Listed records Start Marker

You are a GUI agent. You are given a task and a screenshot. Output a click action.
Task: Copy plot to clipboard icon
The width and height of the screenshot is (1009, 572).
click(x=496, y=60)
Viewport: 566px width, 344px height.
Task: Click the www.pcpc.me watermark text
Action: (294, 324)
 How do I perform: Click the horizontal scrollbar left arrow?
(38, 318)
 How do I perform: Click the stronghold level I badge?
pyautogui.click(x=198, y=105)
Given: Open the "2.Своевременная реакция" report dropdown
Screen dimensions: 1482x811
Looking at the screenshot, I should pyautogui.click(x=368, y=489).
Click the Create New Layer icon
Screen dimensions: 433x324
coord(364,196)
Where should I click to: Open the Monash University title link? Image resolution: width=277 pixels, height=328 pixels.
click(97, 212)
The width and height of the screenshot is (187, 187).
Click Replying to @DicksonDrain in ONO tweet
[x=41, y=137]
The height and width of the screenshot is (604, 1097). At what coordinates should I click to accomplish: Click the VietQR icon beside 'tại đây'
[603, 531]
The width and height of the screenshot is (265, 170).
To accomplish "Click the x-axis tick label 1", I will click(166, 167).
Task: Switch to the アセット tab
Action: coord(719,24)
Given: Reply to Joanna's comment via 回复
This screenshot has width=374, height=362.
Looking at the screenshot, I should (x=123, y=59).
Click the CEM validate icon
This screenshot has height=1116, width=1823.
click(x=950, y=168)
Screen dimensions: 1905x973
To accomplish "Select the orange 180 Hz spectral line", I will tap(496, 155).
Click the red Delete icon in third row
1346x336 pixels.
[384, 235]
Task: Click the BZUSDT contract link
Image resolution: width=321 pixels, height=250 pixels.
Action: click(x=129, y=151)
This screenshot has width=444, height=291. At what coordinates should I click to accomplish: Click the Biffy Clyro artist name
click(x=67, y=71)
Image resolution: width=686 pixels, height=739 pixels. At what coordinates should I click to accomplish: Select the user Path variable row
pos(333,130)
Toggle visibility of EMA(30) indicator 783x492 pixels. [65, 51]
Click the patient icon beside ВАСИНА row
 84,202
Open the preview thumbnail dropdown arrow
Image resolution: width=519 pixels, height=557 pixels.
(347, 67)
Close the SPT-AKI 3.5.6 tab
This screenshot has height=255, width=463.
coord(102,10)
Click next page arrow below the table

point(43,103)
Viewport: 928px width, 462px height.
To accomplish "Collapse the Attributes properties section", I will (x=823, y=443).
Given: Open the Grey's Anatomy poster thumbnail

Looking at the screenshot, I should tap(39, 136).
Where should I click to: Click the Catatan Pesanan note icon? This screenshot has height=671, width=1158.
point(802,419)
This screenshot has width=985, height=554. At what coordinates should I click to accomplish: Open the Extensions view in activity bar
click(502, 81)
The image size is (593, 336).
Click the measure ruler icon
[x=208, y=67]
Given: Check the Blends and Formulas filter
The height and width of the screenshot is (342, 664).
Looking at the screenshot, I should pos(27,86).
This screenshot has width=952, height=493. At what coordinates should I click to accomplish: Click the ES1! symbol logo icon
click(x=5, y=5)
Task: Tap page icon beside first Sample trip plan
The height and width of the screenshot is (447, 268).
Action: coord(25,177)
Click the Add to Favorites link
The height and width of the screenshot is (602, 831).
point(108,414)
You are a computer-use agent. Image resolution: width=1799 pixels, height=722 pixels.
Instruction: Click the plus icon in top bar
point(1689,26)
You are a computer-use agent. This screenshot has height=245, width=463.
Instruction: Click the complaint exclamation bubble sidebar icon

Listed records End Marker

## Problem details
Give back one number only: the count of lines in the entries that hold the string "computer".

## Worked solution
2